WHAT IS EXPECTED:
Reproduce the items word for word, from the very first one down through the line that contains "The image size is (2195, 985).", including that line.

WORKING DATA:
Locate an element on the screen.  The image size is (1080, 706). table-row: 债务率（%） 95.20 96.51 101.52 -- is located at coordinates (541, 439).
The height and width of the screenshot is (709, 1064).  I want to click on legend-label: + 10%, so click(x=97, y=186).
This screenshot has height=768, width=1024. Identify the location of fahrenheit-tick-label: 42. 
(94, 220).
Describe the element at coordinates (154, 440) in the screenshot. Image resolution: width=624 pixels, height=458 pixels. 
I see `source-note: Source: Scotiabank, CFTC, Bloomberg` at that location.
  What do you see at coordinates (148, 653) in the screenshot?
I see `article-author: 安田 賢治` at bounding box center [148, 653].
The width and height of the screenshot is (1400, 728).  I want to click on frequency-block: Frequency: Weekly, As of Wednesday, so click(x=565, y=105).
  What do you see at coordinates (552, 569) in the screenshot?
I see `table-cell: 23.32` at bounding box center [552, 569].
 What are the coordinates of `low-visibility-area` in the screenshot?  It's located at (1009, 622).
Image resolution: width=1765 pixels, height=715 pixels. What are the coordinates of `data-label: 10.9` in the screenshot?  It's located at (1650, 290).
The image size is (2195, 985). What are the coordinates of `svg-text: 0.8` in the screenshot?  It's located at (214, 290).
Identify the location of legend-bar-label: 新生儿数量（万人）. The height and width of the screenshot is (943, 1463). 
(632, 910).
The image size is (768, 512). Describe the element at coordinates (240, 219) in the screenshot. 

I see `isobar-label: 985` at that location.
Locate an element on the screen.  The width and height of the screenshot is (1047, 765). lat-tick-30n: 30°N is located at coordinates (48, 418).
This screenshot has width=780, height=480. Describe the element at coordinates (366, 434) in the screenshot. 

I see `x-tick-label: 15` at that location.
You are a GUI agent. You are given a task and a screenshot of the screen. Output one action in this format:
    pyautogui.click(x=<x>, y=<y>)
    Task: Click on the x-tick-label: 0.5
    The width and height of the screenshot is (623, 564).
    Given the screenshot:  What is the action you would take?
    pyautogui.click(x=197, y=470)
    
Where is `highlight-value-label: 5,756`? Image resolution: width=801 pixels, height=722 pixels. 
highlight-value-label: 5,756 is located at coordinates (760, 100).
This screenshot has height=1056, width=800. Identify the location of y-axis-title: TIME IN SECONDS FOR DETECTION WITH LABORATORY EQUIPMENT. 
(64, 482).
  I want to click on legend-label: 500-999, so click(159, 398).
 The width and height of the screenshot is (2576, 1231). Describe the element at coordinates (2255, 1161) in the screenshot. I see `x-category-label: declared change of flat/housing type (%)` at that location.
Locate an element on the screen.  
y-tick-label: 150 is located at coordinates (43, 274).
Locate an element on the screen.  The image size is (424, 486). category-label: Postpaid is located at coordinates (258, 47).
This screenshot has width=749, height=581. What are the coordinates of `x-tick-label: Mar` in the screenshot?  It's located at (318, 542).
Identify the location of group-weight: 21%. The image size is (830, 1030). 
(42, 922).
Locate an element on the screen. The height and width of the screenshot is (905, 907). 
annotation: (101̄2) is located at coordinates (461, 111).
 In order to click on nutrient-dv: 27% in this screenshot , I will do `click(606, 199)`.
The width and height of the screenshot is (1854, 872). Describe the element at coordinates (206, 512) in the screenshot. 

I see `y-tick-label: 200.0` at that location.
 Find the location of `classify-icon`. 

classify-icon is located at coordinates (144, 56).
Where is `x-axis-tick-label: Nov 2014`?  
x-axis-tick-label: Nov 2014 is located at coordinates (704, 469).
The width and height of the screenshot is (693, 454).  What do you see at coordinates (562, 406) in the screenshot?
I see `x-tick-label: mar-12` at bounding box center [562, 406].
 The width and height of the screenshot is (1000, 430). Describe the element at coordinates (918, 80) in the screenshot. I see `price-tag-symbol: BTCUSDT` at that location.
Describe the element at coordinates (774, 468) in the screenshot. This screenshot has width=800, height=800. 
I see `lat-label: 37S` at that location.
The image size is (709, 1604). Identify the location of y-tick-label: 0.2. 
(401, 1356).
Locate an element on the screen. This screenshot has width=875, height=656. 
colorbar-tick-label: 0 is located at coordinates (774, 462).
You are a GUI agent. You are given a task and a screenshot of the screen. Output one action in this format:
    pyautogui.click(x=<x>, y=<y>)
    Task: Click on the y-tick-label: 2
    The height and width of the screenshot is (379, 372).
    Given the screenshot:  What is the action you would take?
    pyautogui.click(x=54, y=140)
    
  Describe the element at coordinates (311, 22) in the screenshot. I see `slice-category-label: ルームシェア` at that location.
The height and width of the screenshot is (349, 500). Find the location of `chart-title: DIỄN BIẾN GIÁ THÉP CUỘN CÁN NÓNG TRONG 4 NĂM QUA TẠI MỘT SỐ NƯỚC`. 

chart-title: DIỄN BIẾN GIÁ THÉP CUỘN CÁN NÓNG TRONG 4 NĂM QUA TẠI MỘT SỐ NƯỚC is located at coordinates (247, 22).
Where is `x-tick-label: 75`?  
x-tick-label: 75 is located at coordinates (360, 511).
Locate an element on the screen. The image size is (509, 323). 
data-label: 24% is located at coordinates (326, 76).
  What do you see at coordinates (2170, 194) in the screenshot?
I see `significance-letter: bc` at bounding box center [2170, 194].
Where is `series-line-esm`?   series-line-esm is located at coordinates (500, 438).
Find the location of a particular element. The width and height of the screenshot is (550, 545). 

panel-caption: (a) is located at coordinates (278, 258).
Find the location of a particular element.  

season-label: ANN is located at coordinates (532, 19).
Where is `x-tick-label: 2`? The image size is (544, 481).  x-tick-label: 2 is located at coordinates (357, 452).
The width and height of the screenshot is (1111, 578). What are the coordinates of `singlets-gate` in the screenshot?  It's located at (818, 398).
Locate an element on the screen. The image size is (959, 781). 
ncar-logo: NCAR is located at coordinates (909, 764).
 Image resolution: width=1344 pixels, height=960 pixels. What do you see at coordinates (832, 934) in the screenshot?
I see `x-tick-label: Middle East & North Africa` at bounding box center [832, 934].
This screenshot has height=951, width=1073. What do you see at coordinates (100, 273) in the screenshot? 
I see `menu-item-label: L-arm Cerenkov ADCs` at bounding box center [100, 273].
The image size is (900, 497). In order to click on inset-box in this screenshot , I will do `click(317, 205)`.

ANSWER SPACE:
Locate an element on the screen.  The image size is (1080, 706). table-row: 债务率（%） 95.20 96.51 101.52 -- is located at coordinates (541, 439).
The height and width of the screenshot is (709, 1064).  I want to click on legend-label: + 10%, so click(x=97, y=186).
This screenshot has height=768, width=1024. Identify the location of fahrenheit-tick-label: 42. 
(94, 220).
Describe the element at coordinates (154, 440) in the screenshot. Image resolution: width=624 pixels, height=458 pixels. 
I see `source-note: Source: Scotiabank, CFTC, Bloomberg` at that location.
  What do you see at coordinates (148, 653) in the screenshot?
I see `article-author: 安田 賢治` at bounding box center [148, 653].
The width and height of the screenshot is (1400, 728).  I want to click on frequency-block: Frequency: Weekly, As of Wednesday, so click(x=565, y=105).
  What do you see at coordinates (552, 569) in the screenshot?
I see `table-cell: 23.32` at bounding box center [552, 569].
 What are the coordinates of `low-visibility-area` in the screenshot?  It's located at (1009, 622).
Image resolution: width=1765 pixels, height=715 pixels. What are the coordinates of `data-label: 10.9` in the screenshot?  It's located at (1650, 290).
The image size is (2195, 985). What are the coordinates of `svg-text: 0.8` in the screenshot?  It's located at (214, 290).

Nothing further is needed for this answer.